Soal 1
Tulis ulang paragraf potongan teks yang diawali dengan "Begitulah, salah satu dilema" secara lebih ringkas. Pertahankan fakta-fakta utamanya.
Soal 2
Salin persis seluruh bagian potongan teks, mulai dari "Aku hanya mendengarkan, sampai" terus ke bawah hingga "tak kalah santai.".

“Dek, aku punya kenalan baru. Sepertinya dia
menyukaiku.” Perempuan yang telah kuanggap seperti kakak sendiri itu bercerita
padaku suatu hari.
“Oh ya, apa
buktinya kalau dia beneran suka? Kakak sudah dilamar?” Tanyaku tak kalah
antusias. Dalam persepsiku, definisi “suka” antara lawan jenis yang belum
menikah dan sudah cukup dewasa, tidak bisa dibuktikan hanya denganpernyataan
suka. Harus ada aksi nyata, betul kan?
“Ya ngga
gitu, dia baik dek. Enak pula diajak ngobrol. Kami nyambung satu sama lain.”
Aku hanya mendengarkan, sampai dia melanjutkan, “Sikapnya itu, dewasa banget.
Tapi sayang, ngga jelas. Dia terlalu suka bercanda. Tapi aku suka, bersamanya
seperti hilang semua masalah yang ada.”
“Terus?
Kakak maunya gimana, serius atau main-main sama dia?” Tanyaku tak kalah santai.
“Ya,
gimana. Masa cewek mastiin maunya gimana. Dia kalau diajak ngomong serius malah
bercanda terus. Ya aku jadi kebawa, akhirnya ngga tau mau gimana?” Sorot
matanya mulai lemah menatapku. Seperti meminta kejelasan harus bagaimana, tapi
memangnya aku siapa? Kenal orang yang dia maksud saja tidak. Ah, kakak ini
ada-ada saja.
“Hemmm,
kalau ngga bisa dijelaskan ya sudah. Ikhlaskan saja kalau akhirnya dia ngga
jadi siapa-siapa.” Aku tahu, seketika ekspresinya berubah seperti tidak terima.
Tapi apa aku salah ngomong gitu? Syukurlah, dia tidak benar-benar protes.
Begitulah,
salah satu dilema usia menjelang dewasa. Saat hati mulai dipenuhi keinginan dan
mimpi. Perempuan, biasa ingin mendapat kejelasan perasaan. Sementara lelaki,
sebagian dari mereka sekedar menikmati perjalanan. Lalu bagaimana mempertemukan
rasa penasaran tentang kejelasan sebuah hubungan?

Cuplikan Data
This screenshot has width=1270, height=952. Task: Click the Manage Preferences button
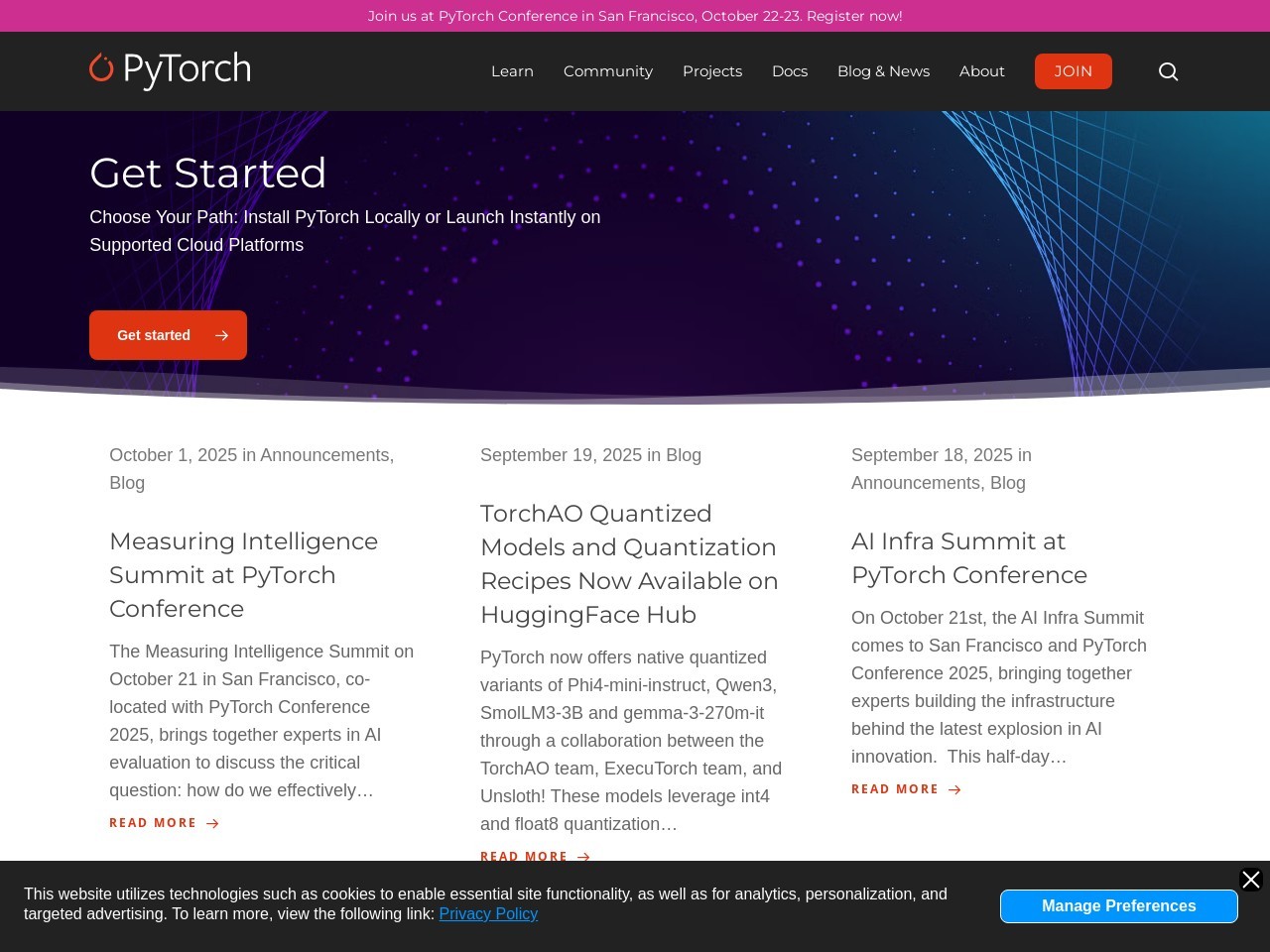(x=1118, y=906)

Jawaban Tertulis 1
Menjelang dewasa, saat hati penuh keinginan dan mimpi, muncul sebuah dilema: perempuan biasanya ingin kejelasan perasaan, sedangkan sebagian lelaki sekadar menikmati perjalanan. Lalu, bagaimana mempertemukan rasa penasaran tentang kejelasan sebuah hubungan?

Jawaban Tertulis 2
Aku hanya mendengarkan, sampai dia melanjutkan, “Sikapnya itu, dewasa banget.
Tapi sayang, ngga jelas. Dia terlalu suka bercanda. Tapi aku suka, bersamanya
seperti hilang semua masalah yang ada.”
“Terus?
Kakak maunya gimana, serius atau main-main sama dia?” Tanyaku tak kalah santai.